Health insurance: Risk compensation

Risk compensation evens out the financial risk between health insurers with different risk structures. It takes the following indicators into account: “age”, “sex”, “stays in hospital or a nursing home during the previous year” and “pharmaceutical cost groups (PCG)” based on medicinal products dispensed in the previous year.

Compulsory health insurance is financed by standard premiums: each policyholder aged 26 or over in the same canton (or premium region) – irrespective of age, sex or health status – pays the same premium to the same health insurer for the same insurance model. This standard premium does not, however, reflect the actual risk of a policyholder becoming ill and giving rise to costs for compulsory health insurance.

Risk compensation was introduced in order to counteract the incentive for health insurers to insure only healthy individuals, i.e. to engage in risk selection. It evens out the financial risks between insurers with different risk structures. Insurers who insure only a small number of high risks (i.e. persons with a high risk of falling ill) pay levies into the risk compensation scheme, while those who insure a large number of high risks receive contributions from the scheme.

Calculation of risk compensation

The HIA Collective Institution performs the risk equalisation. The insured persons are divided into risk groups using the indicators “age”, “sex” and “stays in hospital or a nursing home during the previous year” in order to calculate the cantonal levies and contribution rates. In addition, insured persons are allocated to individual PCGs based on their use of medicinal products in the previous year, in order to determine a uniform surcharge across Switzerland for each PCG. PCG surcharges are financed within the risk groups by adjusting the levies and contribution rates.The total levies paid into the risk compensation scheme correspond to the total contributions paid out ("zero-sum game").The prospective nature of the risk compensation scheme means that it evens out risks, rather than differences in costs.

Since 1 January 2019, insurers are being granted relief for young adults: their payments into the risk equalisation scheme are reduced by 50 per cent. This enables insurers to offer young adults lower premiums than would be possible without this relief. 

The Federal Department of Home Affairs (FDHA) adopted the Ordinance on Risk Compensation in Health Insurance (VORA-EDI) and – in its annexes – the PCG list according to Art. 4 of the Ordinance on Risk Compensation (VORA/OCoR). Due to its size and format, the PCG list is only published in electronic form by reference in the Official Compilation ans as an Excel document on the FOPH website. 

Each year, medical advances result in numerous changes to the list of pharmaceutical specialities (SL). With a view to the cal-culation of the risk compensation the FDHA updates the PCG list.

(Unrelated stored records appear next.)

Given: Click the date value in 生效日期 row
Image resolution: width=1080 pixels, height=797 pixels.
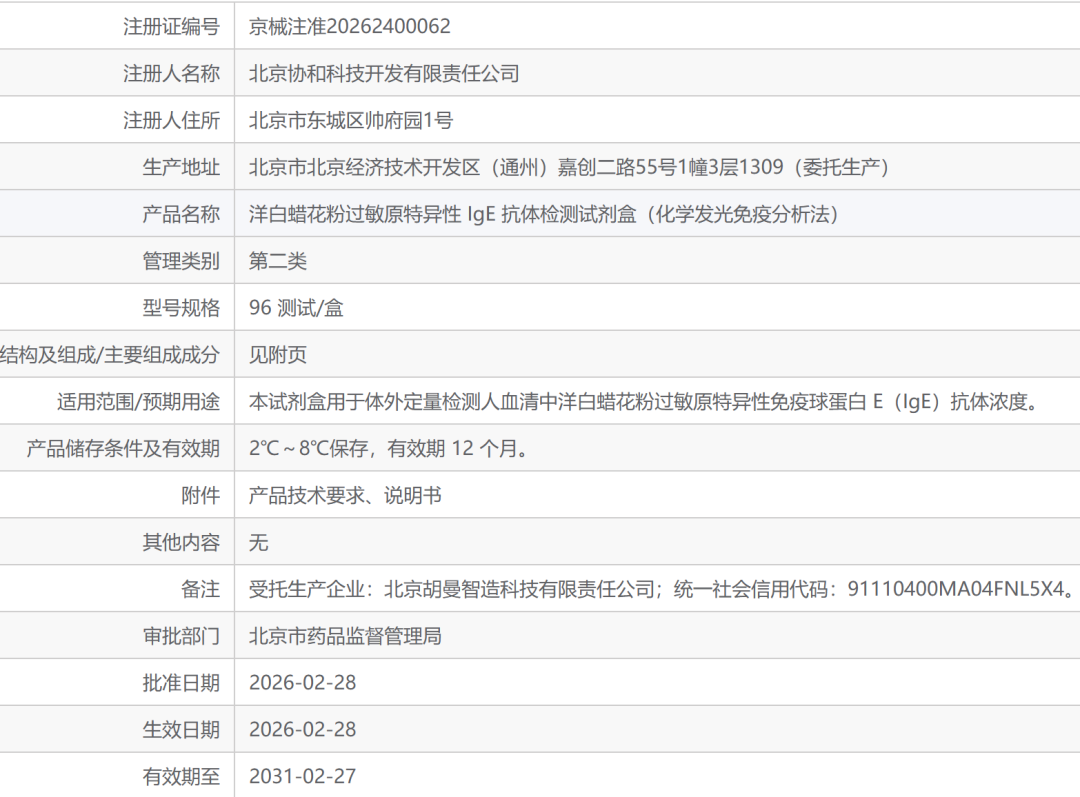Looking at the screenshot, I should pyautogui.click(x=302, y=730).
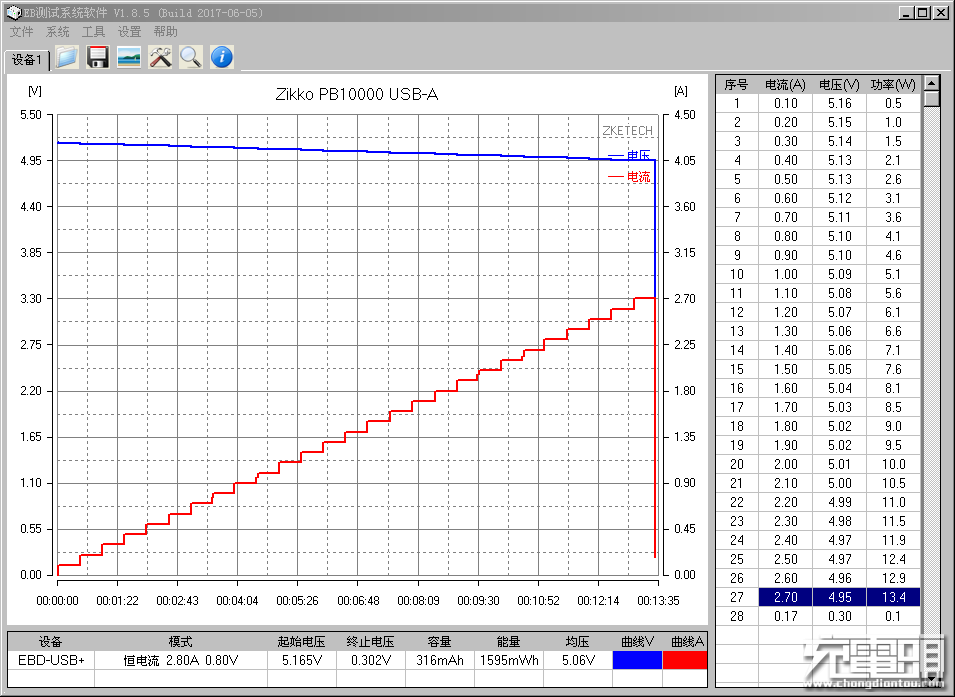Click the open folder toolbar icon
This screenshot has width=955, height=697.
pyautogui.click(x=66, y=57)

Introduction of PCGs shows effect

On behalf of the FOPH, a consortium comprising two institutes from the Zurich University of Applied Sciences and the University of Lucerne has analyzed the effectiveness of the PCGs introduced in 2020 in risk compen-sation. The effectiveness analysis clearly showed that the integration of the PCG indicator into the risk compensation mechanism has led to numerous improvements. The report and the FOPH's position paper are available under Evaluation reports on health and accident insurance (in german).